EDLOW: So there are many different potential contributing factors, and the degree to which each of those factors is playing a role in any given patient is something that we're still trying to understand.
BEBINGER: They also want to know how many COVID patients end up in this prolonged sleeplike condition. Dr. Jan Claassen, a neurologist at New York's Columbia Medical Center, is part of the research group working to answer that question.
JAN CLAASSEN: In our experience, approximately every fifth patient that was hospitalized was admitted to the ICU and had some degree of disorders of consciousness. But how many of those actually took a long time to wake up? We don't have numbers on that yet.
BEBINGER: Claassen says he's guardedly optimistic about recovery for these patients, but there's growing concern about whether hospitals overwhelmed by COVID patients are giving them enough time to recover. Many hospitals wait 72 hours, or three days, for patients with a traumatic brain injury to regain consciousness. After that, doctors often begin conversations with the family about ending life support. Dr. Joseph Giacino, who directs neuropsychology at Spaulding Rehabilitation Hospital, says he's worried hospitals are using that 72-hour model now with COVID patients who may need more time.

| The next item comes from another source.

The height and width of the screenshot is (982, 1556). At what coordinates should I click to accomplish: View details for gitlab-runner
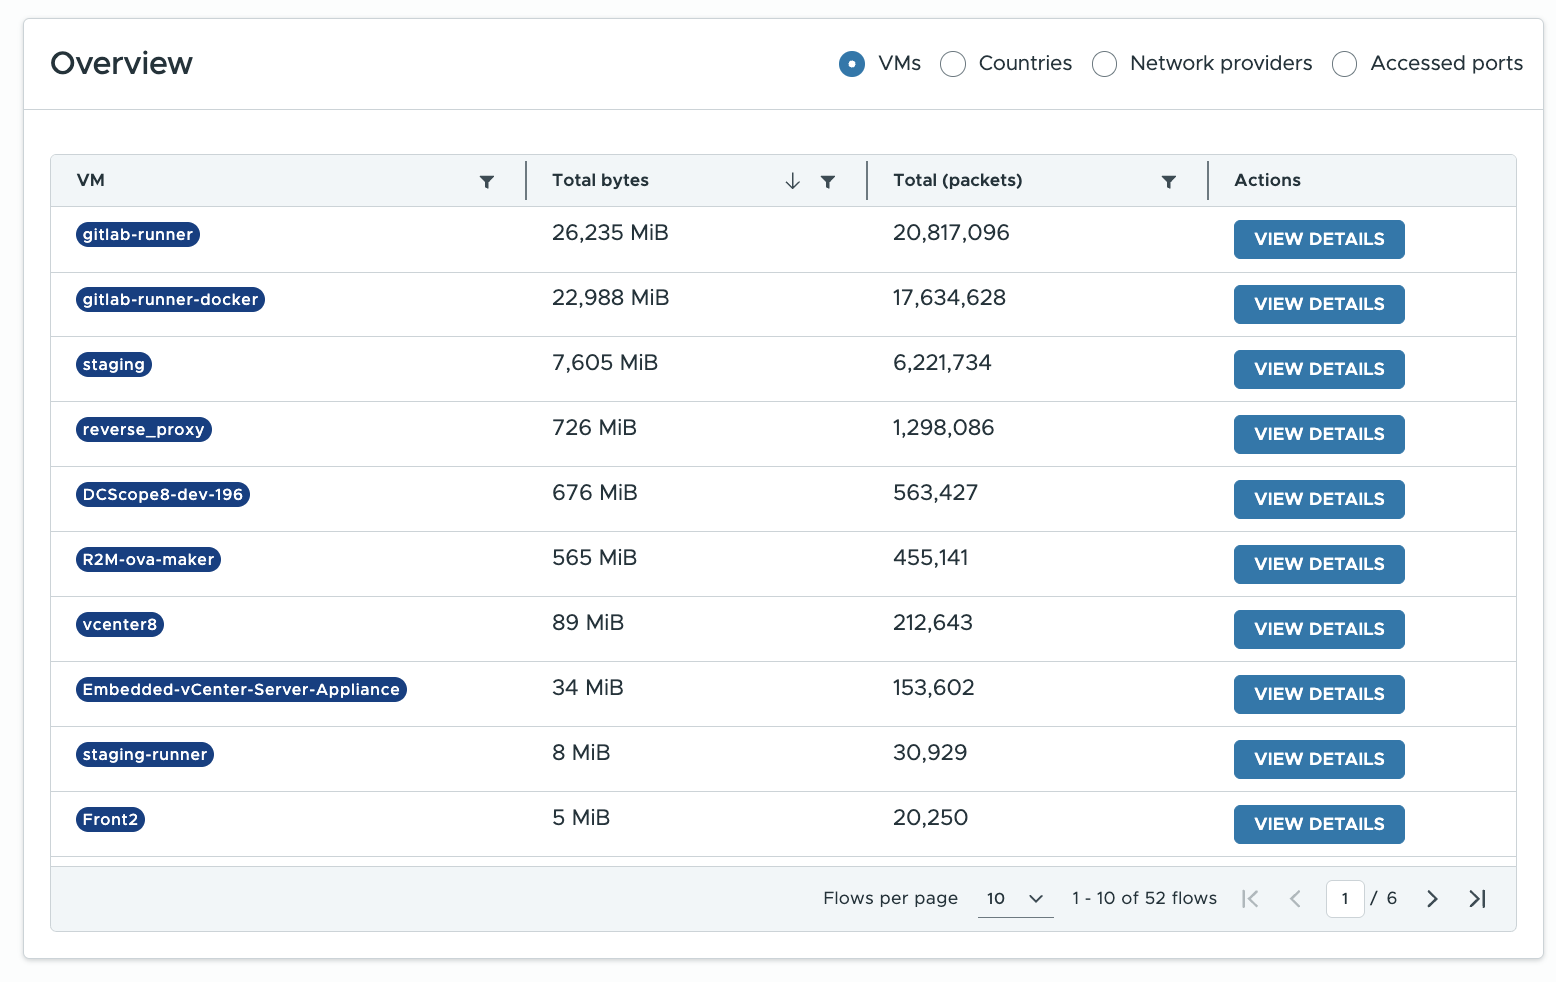pyautogui.click(x=1318, y=240)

JOSEPH GIACINO: We need to really go slow because we are not at a point where we have prognostic indicators that approach the level of certainty that we should stop treatment because there is no chance of meaningful recovery.
BEBINGER: Take Frank Cutitta as an example. After two weeks of no sign that he would wake up, Frank blinked. Leslie and her two daughters watched on a screen, elated, making requests.
L CUTITTA: You know, smile, Daddy. Hold your thumb up.
BEBINGER: It was another week before Frank could speak, before the family heard his voice.
L CUTITTA: We would all just be pressing the phone to our ears, trying to catch every word. And he didn't have a lot of them at that point, but it was just amazing - absolutely amazing.
BEBINGER: The doctors eventually discharged Frank, but he had to spend a month at Spaulding, the rehab hospital. He's home now, doing physical therapy. Frank has no cognitive problems. The Cutittas say they feel incredibly lucky.
L CUTITTA: 'Cause at one point, this doctor said to me, if Frank had been anywhere else in the country but here, he would have not made it.
BEBINGER: The doctor said most patients in Frank's condition in New York, for example, died because hospitals could not devote so much time and resources to one patient.
L CUTITTA: And that's a conversation I will never forget having 'cause I was stunned.
FRANK CUTITTA: We did have an advocate in the system...
BEBINGER: Here's Frank last month, back at home with Leslie.
F CUTITTA: ...Who could have gone the other way and said, look; this guy's just way too sick, and we've got other patients that need this equipment, or we have an advocate who says, throw the kitchen sink at it. And we happen to have the latter.
BEBINGER: The first data is expected out soon of known COVID patients like Frank who linger in a prolonged coma.
For NPR News, I'm Martha Bebinger in Boston.
GARCIA-NAVARRO: This story comes from NPR's partnership with WBUR and Kaiser Health News.